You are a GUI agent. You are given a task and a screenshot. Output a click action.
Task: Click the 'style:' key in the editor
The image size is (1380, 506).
--
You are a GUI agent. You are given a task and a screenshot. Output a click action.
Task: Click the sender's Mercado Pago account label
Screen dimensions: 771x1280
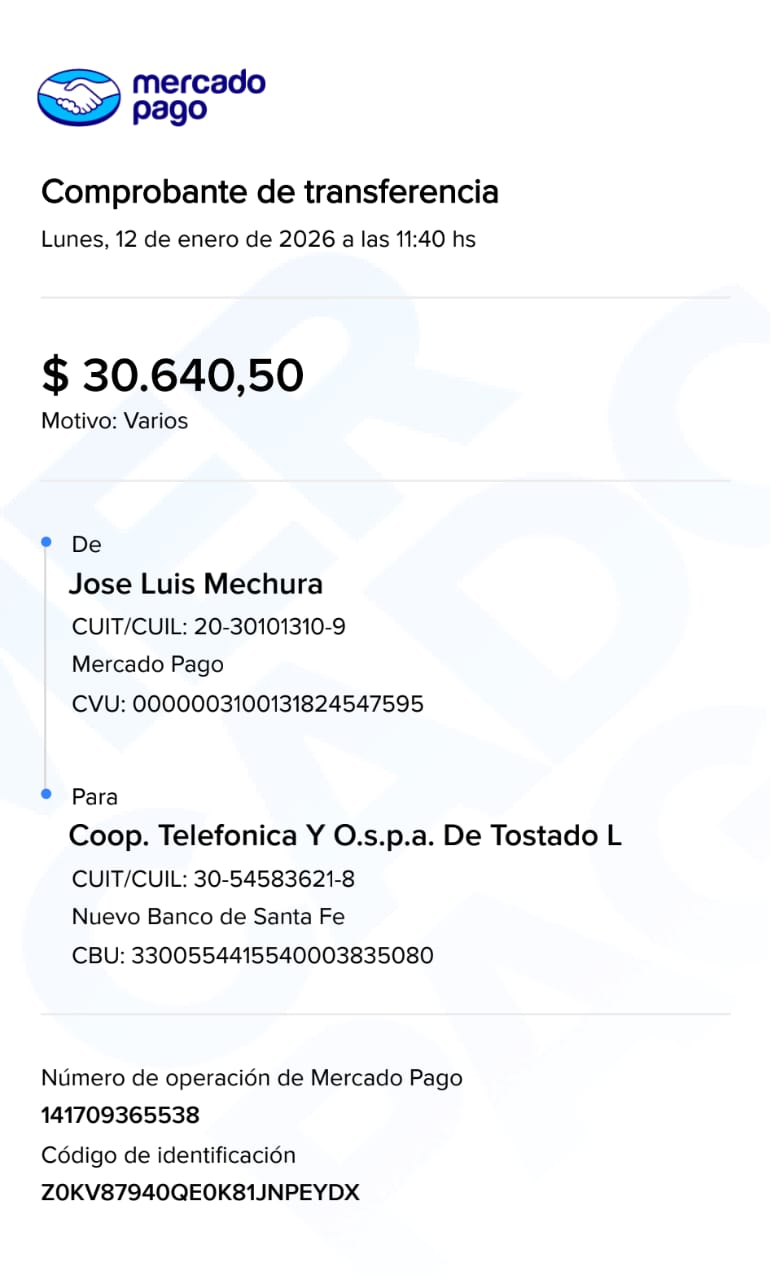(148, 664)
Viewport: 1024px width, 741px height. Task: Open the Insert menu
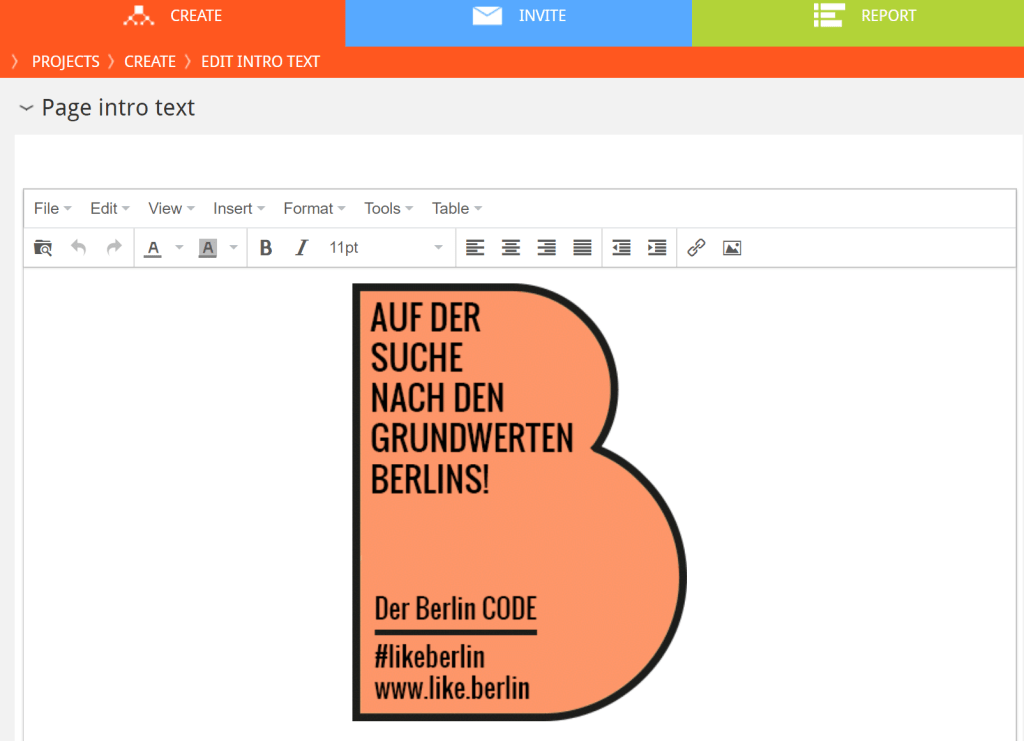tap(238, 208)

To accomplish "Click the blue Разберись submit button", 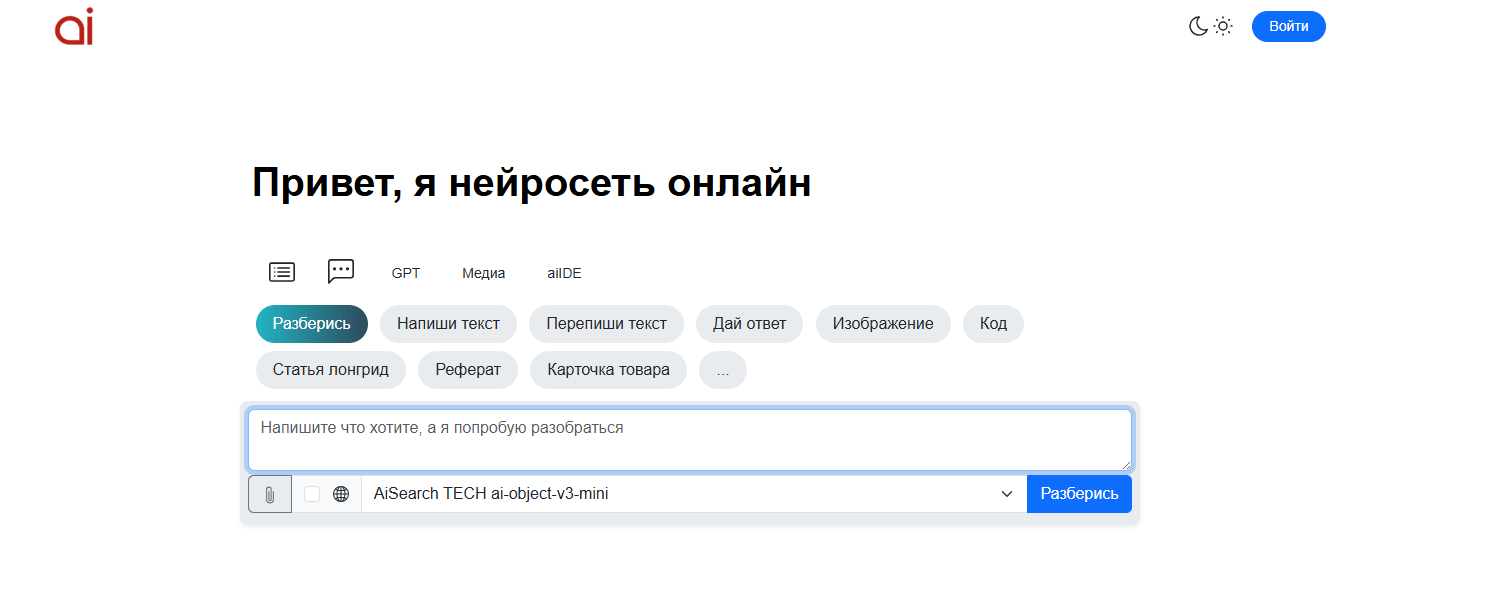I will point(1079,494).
...
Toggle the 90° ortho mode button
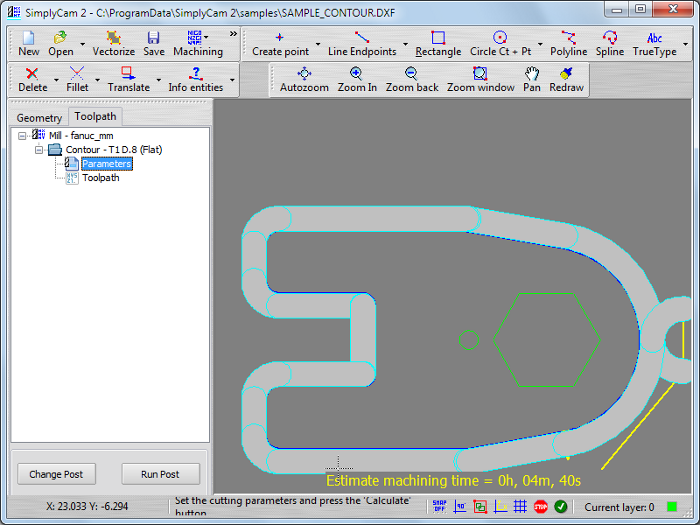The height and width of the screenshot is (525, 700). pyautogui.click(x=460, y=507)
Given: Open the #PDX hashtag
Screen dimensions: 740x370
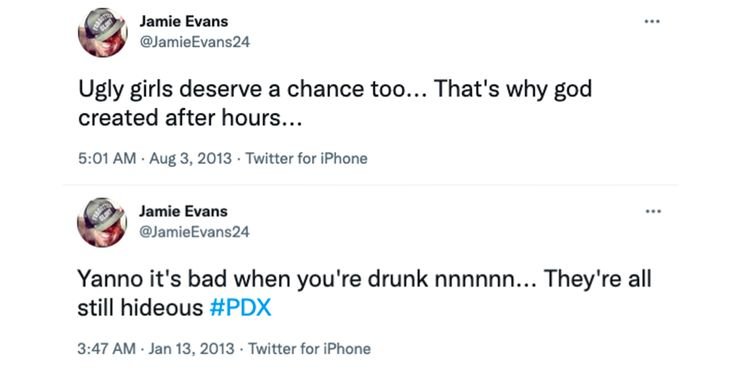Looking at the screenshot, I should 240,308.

Prompt → Please write out, exactly as they appear above, only the lines in the stretch from the line with "Task: Click the 'style:' key in the editor" through the line with "The image size is (1380, 506).".

Answer below →
Task: Click the 'style:' key in the editor
The image size is (1380, 506).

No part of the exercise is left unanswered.